つづき


幕末から昭和にいたるまでの国粋主義、即ち尊皇攘夷倒幕運動の思想基盤は本居宣長会沢正志斎国学水戸学)に求められるであろう。


しかし、これがなかなかのクセもので特に会沢正志斎など表面上キリスト教を批判していながら、キリスト教原理を使用していることは明らかである。

即ち本地垂迹説を逆本地垂迹説などにしてしまう度会神道吉田神道復古神道などの思想家らがよくやる換骨奪胎(パクリ)の所産である。

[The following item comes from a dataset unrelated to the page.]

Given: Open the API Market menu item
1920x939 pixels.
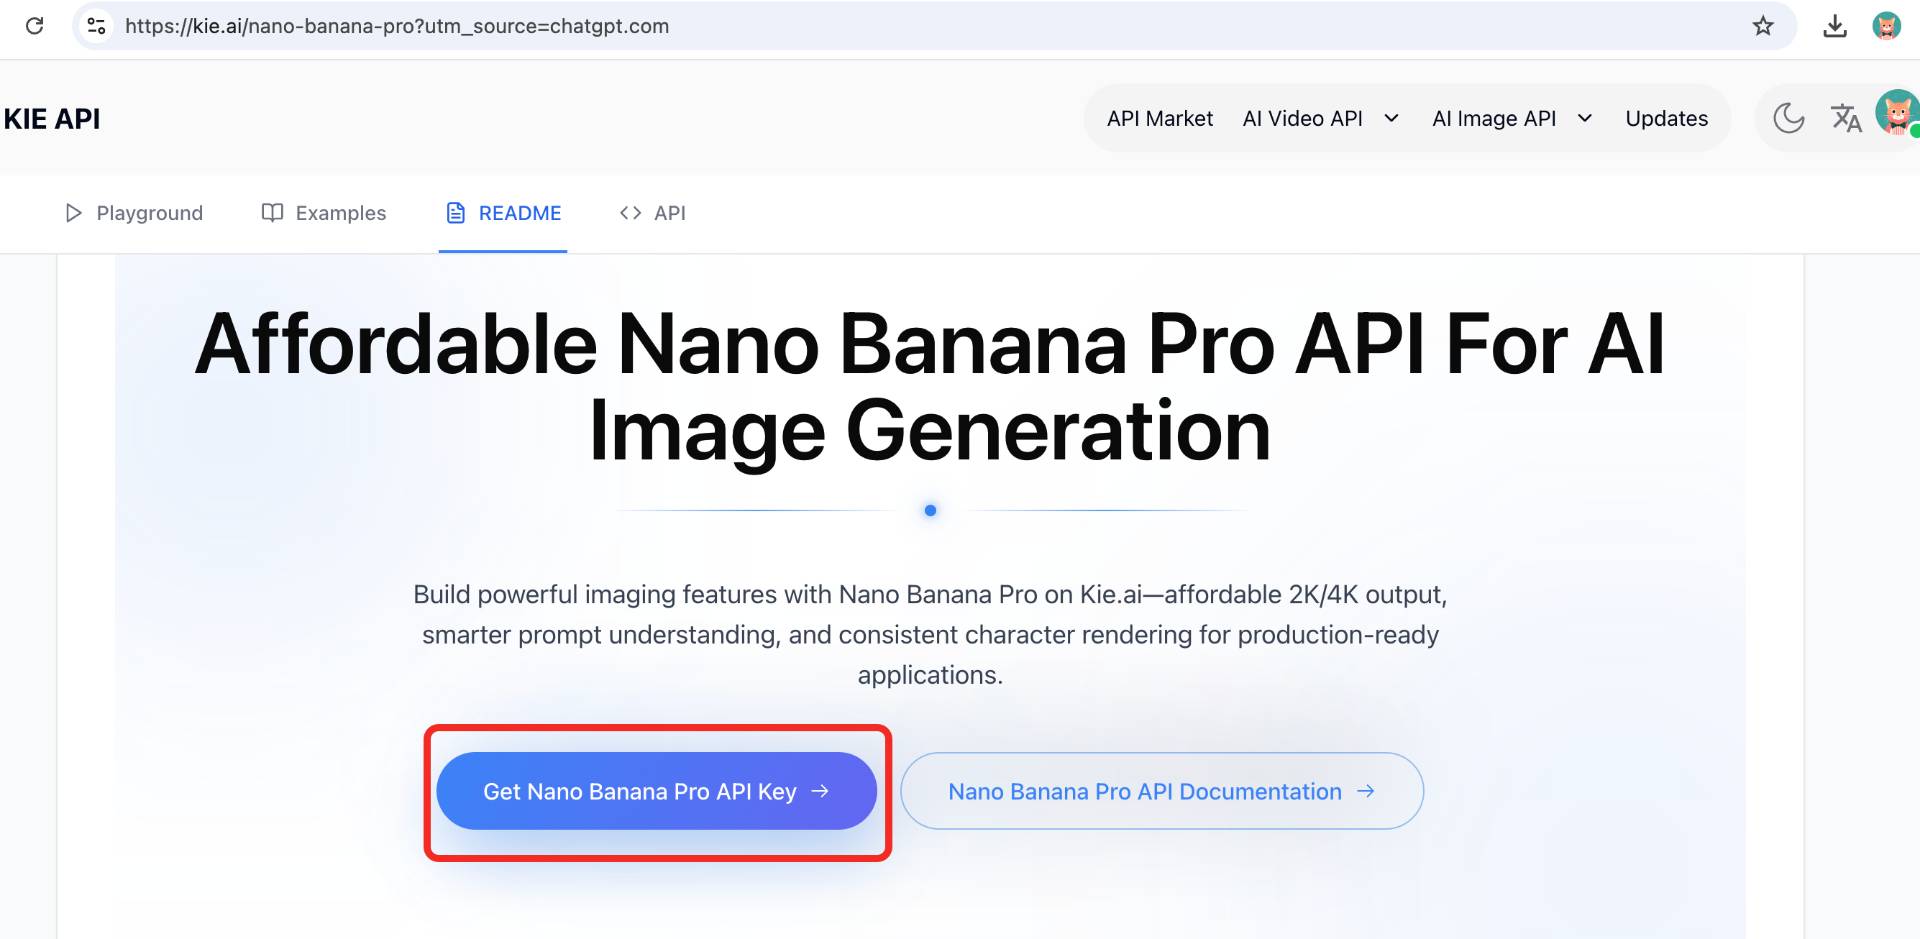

そして彼らは実際の天皇を離れて「理想の天皇像」を創りだした。

それが昭和に繋がる「天皇主義」である。


だから天皇をゴッドに、忠を殉教に置き換えるとよく分かると思う。


征韓論なども、記紀神話に古代日本が朝鮮半島に支配権を持っていたと記述されていることをもとに国学・水戸学の立場から唱えられたキリスト教的侵略正当化理論の手前勝手なものであった。

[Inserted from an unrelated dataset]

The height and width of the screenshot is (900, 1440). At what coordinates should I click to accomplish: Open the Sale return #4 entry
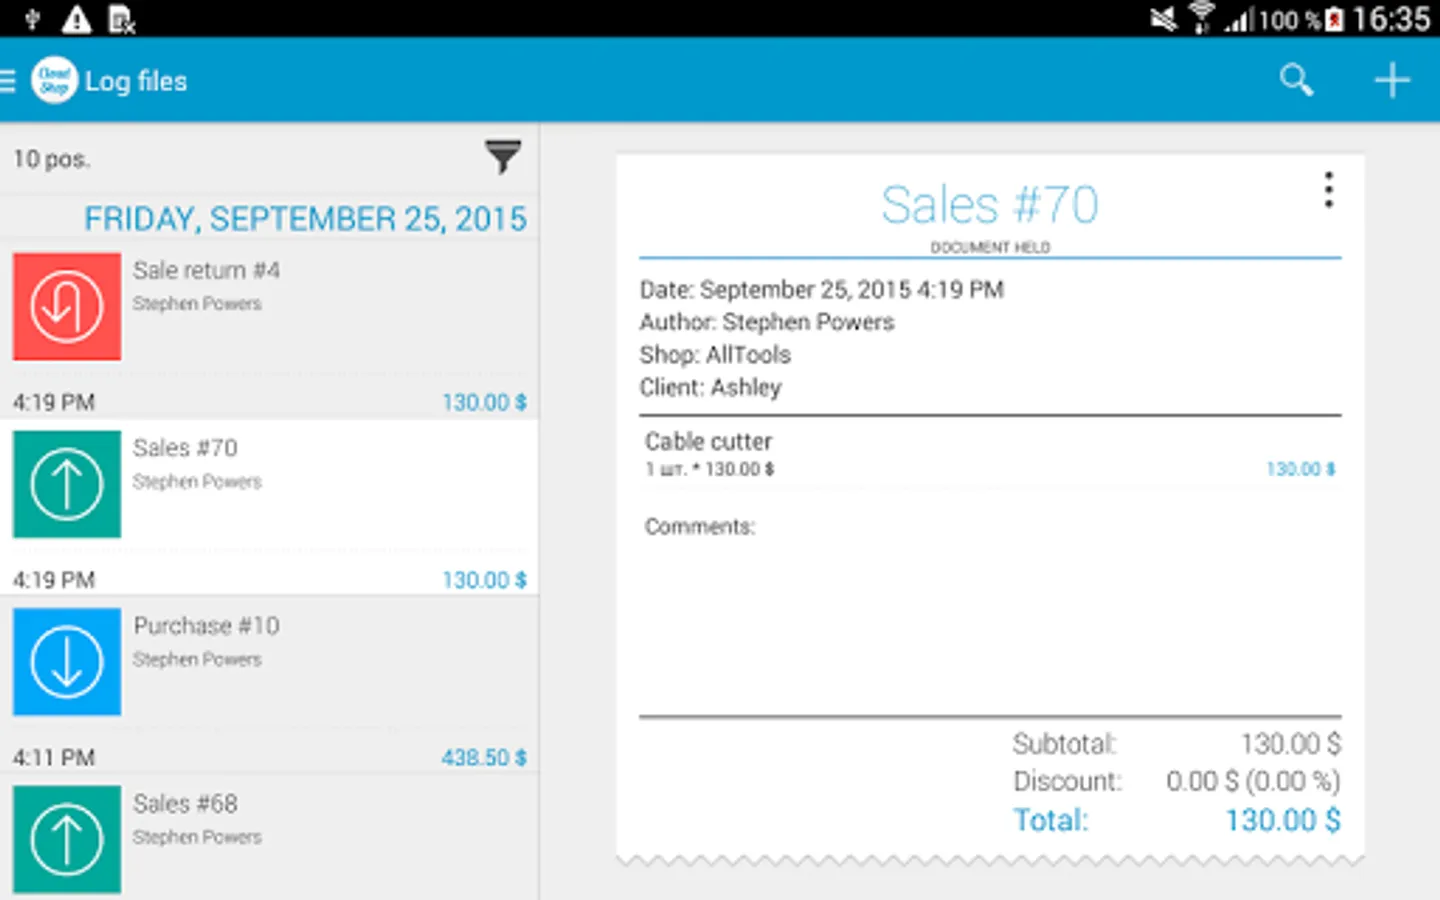pyautogui.click(x=206, y=271)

幕末に端を発した国粋主義の背後には西欧的近代合理主義並び一神教的原理主義があったのである。


キリスト教を人類普遍の原理として神の名のもとに侵略して行った西欧諸国と、並び民主制を人類普遍の原理として神の名のもとに侵略して行った米国と同じ思想構造である。


この単純な原理主義は血気溢れる若者たちを魅了するに時間はかからなかった。

それが倒幕への原動力となった。

しかし、尊皇と言いながら天皇を蔑ろにし、攘夷と言いながら西欧化、結局やったことは倒した幕府が我が国に合ったやり方で目指そうとしていたことであった。


それどころか廃仏毀釈などの思想弾圧・言論弾圧の暴政によって文化破壊や歴史捏造を積極的に進めた。